Poço Verde

 Hoje na minha caminhada passei junto de um poço e fiquei a olhar para ele durante uns minutos.

 Há muitos anos que não via aquela cor na água.

De repente voltei há minha infância, "vi-me" a correr pelos campos e abeirar-me dos poços para ver se estavam "verdes" se sim, começava a lançar pedrinhas lá para dentro só para ver o "verde" a ficar cheio de "buracos" era isso que eu dizia aos meus pais quando me chamavam e ralhavam:

- Não te quero à beira do poço. Eu respondia: só estou a fazer buracos no verde.

Eles riam-se e diziam um para o outro: esta rapariga é doida.

 Pois é, o poço está verde.

Não foi só as minhas pedrinhas que me chegaram ao pensamento.

O verde é esperança não é o que se diz?

Será que o poço estava verde no dia em que uma Mãe de quatro filhos os deixou a dormir e se suicidou neste mesmo poço?

O que levaria aquela santa Mãe a um acto desses?

 Muitas conjecturas, muitas opiniões diferentes.

Apenas uma certeza, ela deixou de viver.

Os filhos cá ficaram e felizmente todos se criaram.

Com mais sacrifícios, com a falta do amor de uma Mãe, mas tudo se passou.

Um deles já partiu para junto da sua Mãe.

Afinal naquele local não fiquei só uns minutos.

Fiquei o tempo suficiente para me lembrar de outro episódio.

Mesmo em frente ao poço existia um loureiro muito grande.

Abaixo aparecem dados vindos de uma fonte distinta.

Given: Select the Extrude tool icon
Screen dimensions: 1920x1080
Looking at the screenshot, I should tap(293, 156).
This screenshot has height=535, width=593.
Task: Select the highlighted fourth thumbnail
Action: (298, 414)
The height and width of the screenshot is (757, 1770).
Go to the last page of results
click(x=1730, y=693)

Um dia duas meninas que estavam a brincar por ali, disseram que tinham visto a Nossa Senhora, e que falaram com ela.

Influência de Fátima?

Talvez sim.

Quem sou eu para julgar e desmentir o que aquelas meninas afirmaram.

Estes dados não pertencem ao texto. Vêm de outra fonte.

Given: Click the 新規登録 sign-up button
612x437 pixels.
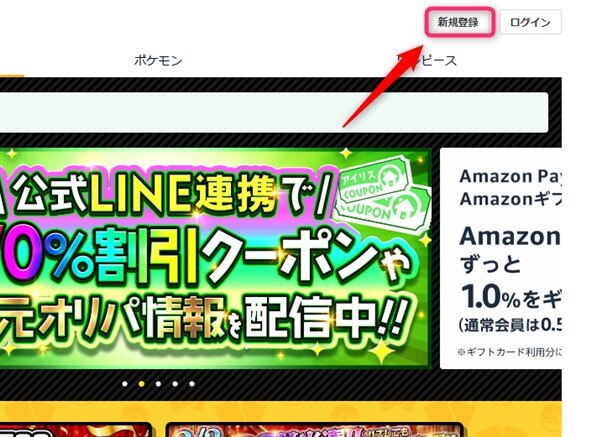Looking at the screenshot, I should coord(459,22).
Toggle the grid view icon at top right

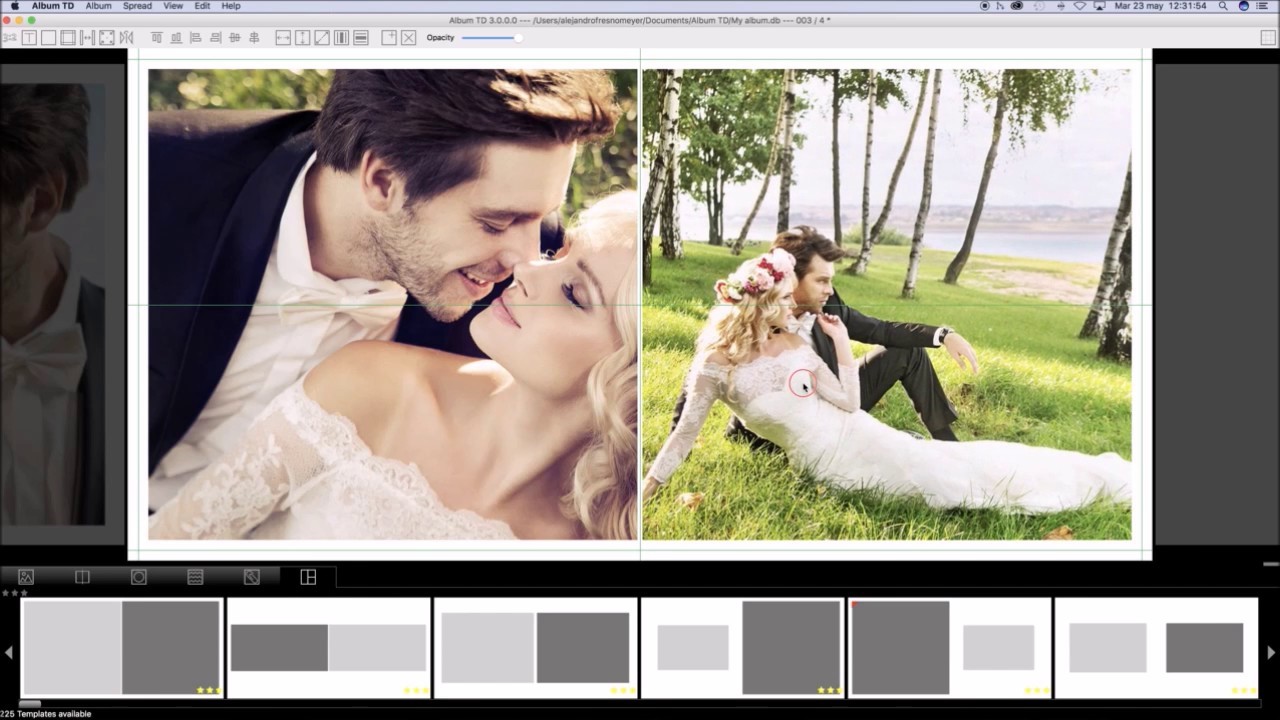click(1268, 38)
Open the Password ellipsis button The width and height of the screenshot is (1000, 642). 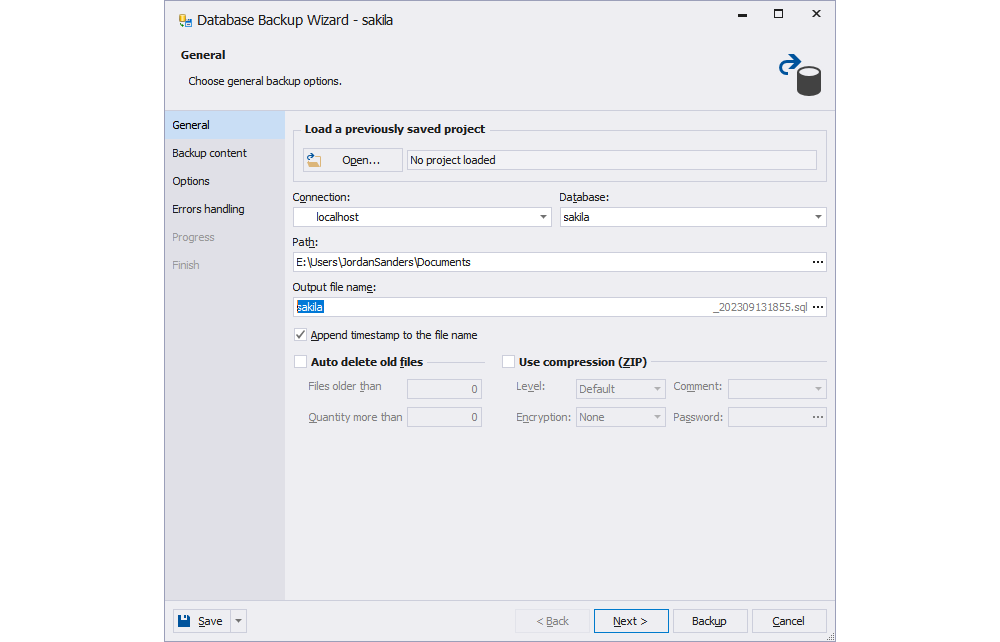818,416
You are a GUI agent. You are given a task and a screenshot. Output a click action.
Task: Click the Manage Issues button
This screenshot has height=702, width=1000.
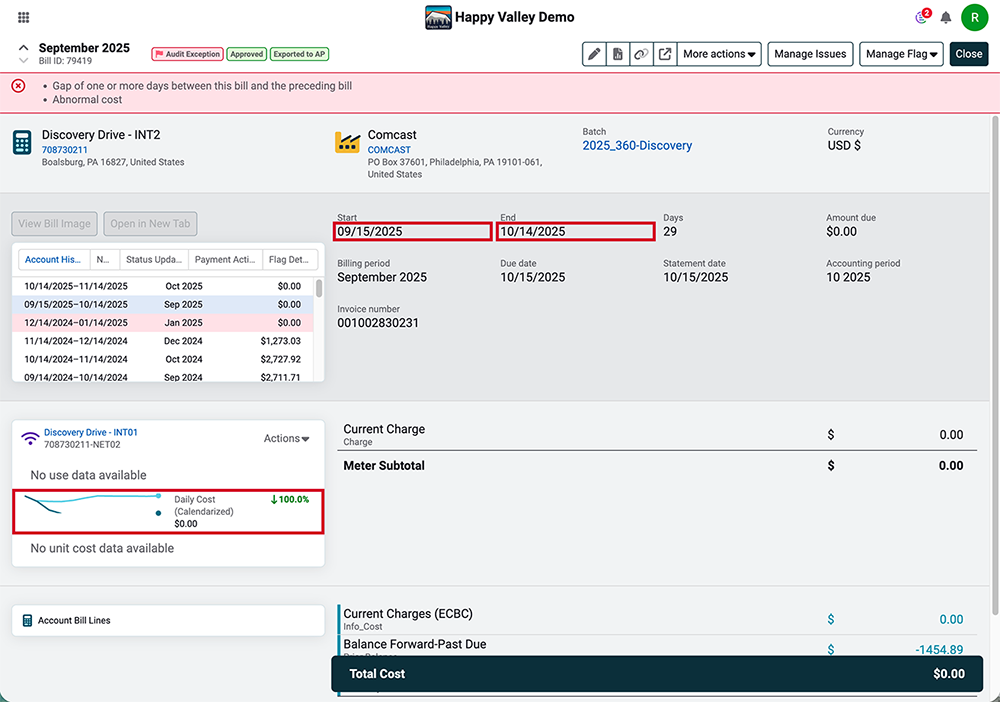tap(810, 54)
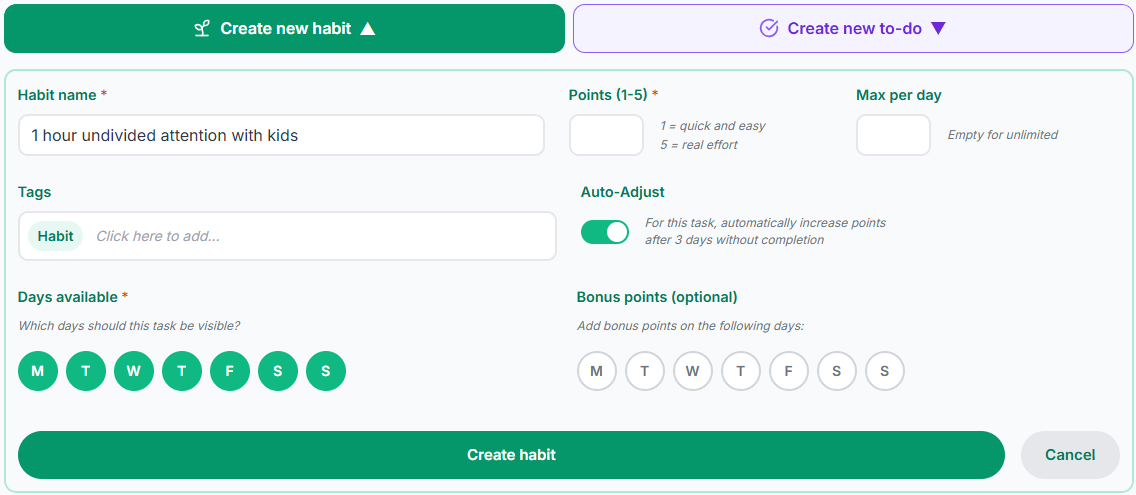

Mas o certo é que a conversa se espalhou e muitos "mirones" começaram a aparecer por ali, uns dias iam lá pôr velas, outros dias flores, imagens de santinhos etc., etc.

Isto ainda durou uns tempos, uma das meninas foi avisada na escola pela professora que teria que dizer que era tudo invenção da sua cabeça, caso contrário viria a polícia para a levar para um asilo - era assim que se metia medo naquela época -, ela claro que se fartava de chorar porque (digo eu) queria acreditar na sua verdade.

 Não sei, nem importa agora, onde começava a realidade e acabava a fantasia.

O que sei e vi foi que um dia ao passar lá perto vi dois militares das forças policiais e um civil a cortar o loureiro e a vegetação à sua volta.

Fiquei muito admirada.

Para mim as forças policiais só serviam para passar multas, aos donos dos matadouros porque os porcos atravessavam a rua que era suposto ser para as pessoas passarem, mas depois levavam cabazadas de carne e os donos dos matadouros até tinham grades para fechar a rua e os porcos passarem sem serem incomodados pelos "peões.

E mais, um dia multaram a minha Mãe porque tinha o tanque de lavar a roupa na rua e a sargeta para onde a água corria ficava a dois metros, de maneira que tinha que ter um cano para levar a água.

 Ao lado, no meio da rua corria o sangue e a m..... dos porcos.

Tudo isto para dizer que vê - los a cortar as árvores me causou uma grande estranheza.

E assim aquele assunto morreu por ali mesmo.

As meninas felizmente ainda cá estão.

O que pensam hoje de tudo isto, eu não sei nem tenho nada a ver com isso.

São pedaços de vida que partilho convosco, memórias da nossa terra que de vez em quando sabe bem reviver.

A vida numa pequena aldeia no tempo da "escuridão" a que éramos obrigados a obedecer.

E já agora ainda vos digo que não me vim embora sem antes mandar uma pedrinha para ver o buraco no "verde".